→ **ASSIGNMENT**
Go through the data below. List every line that holds the word "will".

→ **DATA EXTRACT**
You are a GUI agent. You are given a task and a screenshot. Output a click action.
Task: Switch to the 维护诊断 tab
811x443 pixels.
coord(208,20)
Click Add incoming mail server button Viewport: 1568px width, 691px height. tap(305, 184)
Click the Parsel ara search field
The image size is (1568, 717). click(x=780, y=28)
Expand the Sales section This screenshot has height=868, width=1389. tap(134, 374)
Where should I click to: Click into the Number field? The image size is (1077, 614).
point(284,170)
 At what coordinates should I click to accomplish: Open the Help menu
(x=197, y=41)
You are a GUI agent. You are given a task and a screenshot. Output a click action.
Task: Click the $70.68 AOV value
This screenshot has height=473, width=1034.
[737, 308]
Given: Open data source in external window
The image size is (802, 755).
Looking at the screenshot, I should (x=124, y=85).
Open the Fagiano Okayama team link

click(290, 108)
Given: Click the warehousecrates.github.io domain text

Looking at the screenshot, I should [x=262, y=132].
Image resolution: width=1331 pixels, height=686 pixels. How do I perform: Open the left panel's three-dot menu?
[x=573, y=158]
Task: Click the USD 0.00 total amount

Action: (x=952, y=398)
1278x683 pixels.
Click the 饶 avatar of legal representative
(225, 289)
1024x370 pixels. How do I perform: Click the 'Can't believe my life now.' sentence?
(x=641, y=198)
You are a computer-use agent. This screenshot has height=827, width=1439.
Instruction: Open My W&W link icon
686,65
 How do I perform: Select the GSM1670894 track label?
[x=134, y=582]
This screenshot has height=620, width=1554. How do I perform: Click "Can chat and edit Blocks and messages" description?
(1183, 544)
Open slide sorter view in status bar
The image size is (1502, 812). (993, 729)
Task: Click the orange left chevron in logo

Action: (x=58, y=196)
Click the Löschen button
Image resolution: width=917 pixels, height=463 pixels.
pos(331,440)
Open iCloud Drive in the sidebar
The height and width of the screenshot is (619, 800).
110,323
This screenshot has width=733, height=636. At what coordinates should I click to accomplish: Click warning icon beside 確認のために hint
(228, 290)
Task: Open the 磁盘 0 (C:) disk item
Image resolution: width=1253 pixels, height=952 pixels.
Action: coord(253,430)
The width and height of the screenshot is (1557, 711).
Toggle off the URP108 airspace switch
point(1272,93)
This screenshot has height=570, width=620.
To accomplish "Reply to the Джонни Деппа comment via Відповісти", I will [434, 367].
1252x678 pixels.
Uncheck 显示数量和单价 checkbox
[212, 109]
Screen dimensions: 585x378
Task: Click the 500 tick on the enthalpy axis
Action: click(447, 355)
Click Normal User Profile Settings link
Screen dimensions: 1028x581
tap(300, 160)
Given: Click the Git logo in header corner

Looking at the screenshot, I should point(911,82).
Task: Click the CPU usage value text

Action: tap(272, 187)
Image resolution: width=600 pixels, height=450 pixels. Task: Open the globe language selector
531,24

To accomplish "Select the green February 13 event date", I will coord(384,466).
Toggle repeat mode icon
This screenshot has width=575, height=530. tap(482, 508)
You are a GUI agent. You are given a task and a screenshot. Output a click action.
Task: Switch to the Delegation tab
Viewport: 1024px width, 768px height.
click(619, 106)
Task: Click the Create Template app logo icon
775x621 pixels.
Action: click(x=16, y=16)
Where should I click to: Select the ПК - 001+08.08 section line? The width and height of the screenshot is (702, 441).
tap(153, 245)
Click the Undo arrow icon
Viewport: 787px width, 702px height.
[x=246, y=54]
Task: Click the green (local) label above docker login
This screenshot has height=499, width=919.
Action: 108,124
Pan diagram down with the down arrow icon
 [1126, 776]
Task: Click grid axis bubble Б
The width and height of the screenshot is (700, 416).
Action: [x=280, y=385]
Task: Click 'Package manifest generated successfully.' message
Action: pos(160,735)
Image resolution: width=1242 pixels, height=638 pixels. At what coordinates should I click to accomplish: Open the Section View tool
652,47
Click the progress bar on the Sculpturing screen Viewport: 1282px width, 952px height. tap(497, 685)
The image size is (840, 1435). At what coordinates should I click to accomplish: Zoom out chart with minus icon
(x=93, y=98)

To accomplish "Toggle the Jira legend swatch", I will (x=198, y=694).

→ **EXERCISE ANSWER**
To accomplish "Reply to the Джонни Деппа comment via Відповісти", I will [434, 367].
To accomplish "Select the green February 13 event date", I will coord(384,466).
To accomplish "Toggle the Jira legend swatch", I will (x=198, y=694).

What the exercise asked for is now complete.